• EXERCISE REQUIREMENTS
**1)** Which film titles does the announcement about the Rawi Screenwriters Lab name? List every one.
**2)** According to the announcement about the Rawi Screenwriters Lab, at which festival did Wadjda premiere, and in what year?

===== EXTRACT

Los Angeles, CA —Sundance Institute and The Royal Film Commission – Jordan announced the six projects selected for the 10th anniversary of the Rawi Screenwriters Lab, which took place October 28 to November 1 in Amman, Jordan. Created as a cornerstone of the Institute’s deep commitment to artists in the Middle East, the Lab has supported over seventy artists from more than a dozen countries.
The two first features produced from the inaugural 2005 Lab premiered at the Sundance Film Festival: Pomegranates and Myrrh, written and directed by Najwa Najjar (Palestine) and Amreeka, written and directed by Cherien Dabis (Palestine/Jordan/US). Notable alums of the Lab also include Mohammed Al Daradji (Son of Babylon) and Sally El Hosaini (My Brother The Devil).
More recently, 2009 Rawi alumna Haifaa Al Mansour (Saudi Arabia) premiered her first feature Wadjda at the 2012 Venice Film Festival. It was soon acquired by Sony Pictures Classics and was distributed to critical and audience acclaim from around the world. Wadjda is the first feature film shot entirely in the Kingdom of Saudi Arabia and the first ever by a Saudi female filmmaker.
The 10th anniversary events in Amman included a panel on the craft of screenwriting led by Al Mansour, a public screening of Zindeeq by Lab Advisor Michel Khleifi, and a reception designed to connect local artists with filmmakers from across the region.
Keri Putnam, Executive Director of Sundance Institute, said, “Stories told by independent artists, whether working in the U.S. or internationally, provide remarkable windows into other cultures, and deepen understanding. Ten years into our work in the Middle East, we look forward to continuing to give voice to artists in the region.”

==========
===== RECORD LIST

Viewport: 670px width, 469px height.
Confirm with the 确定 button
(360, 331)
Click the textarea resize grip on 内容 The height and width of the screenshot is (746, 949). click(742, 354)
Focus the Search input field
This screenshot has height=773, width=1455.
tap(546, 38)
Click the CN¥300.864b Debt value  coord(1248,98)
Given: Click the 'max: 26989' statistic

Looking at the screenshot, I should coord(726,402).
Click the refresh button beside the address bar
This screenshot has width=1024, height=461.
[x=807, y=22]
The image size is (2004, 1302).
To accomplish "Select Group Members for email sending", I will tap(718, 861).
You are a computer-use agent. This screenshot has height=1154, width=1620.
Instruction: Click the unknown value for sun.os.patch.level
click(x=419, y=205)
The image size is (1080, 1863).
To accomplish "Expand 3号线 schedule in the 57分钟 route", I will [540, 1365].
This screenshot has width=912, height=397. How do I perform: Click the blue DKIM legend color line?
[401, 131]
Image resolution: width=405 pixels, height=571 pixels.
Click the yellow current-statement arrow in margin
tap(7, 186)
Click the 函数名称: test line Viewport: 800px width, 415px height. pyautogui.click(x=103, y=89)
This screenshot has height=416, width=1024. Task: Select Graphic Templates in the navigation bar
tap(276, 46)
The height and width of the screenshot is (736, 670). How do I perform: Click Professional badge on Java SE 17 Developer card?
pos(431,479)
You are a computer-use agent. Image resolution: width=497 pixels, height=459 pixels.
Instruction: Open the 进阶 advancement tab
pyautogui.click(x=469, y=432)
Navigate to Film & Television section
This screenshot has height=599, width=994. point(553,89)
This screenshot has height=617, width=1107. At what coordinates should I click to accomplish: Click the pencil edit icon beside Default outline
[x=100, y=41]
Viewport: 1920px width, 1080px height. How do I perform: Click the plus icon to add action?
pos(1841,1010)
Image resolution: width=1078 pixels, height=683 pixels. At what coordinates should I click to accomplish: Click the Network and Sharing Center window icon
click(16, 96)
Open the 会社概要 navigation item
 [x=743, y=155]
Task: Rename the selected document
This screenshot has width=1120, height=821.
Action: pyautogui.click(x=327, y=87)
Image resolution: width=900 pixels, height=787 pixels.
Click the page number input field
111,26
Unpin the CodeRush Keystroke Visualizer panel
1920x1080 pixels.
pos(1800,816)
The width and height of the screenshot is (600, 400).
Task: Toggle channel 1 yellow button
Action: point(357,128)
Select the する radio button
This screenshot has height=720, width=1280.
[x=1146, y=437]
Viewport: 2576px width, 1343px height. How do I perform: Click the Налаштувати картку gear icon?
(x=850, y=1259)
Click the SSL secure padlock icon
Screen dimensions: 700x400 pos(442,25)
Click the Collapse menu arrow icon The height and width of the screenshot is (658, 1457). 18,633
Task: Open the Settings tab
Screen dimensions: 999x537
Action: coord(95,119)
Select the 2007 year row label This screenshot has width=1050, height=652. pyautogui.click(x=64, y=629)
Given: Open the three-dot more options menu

==========

• ANSWER LIST
**1)**
Pomegranates and Myrrh
Amreeka
Son of Babylon
My Brother The Devil
Wadjda
Zindeeq

**2)** The Venice Film Festival, in 2012.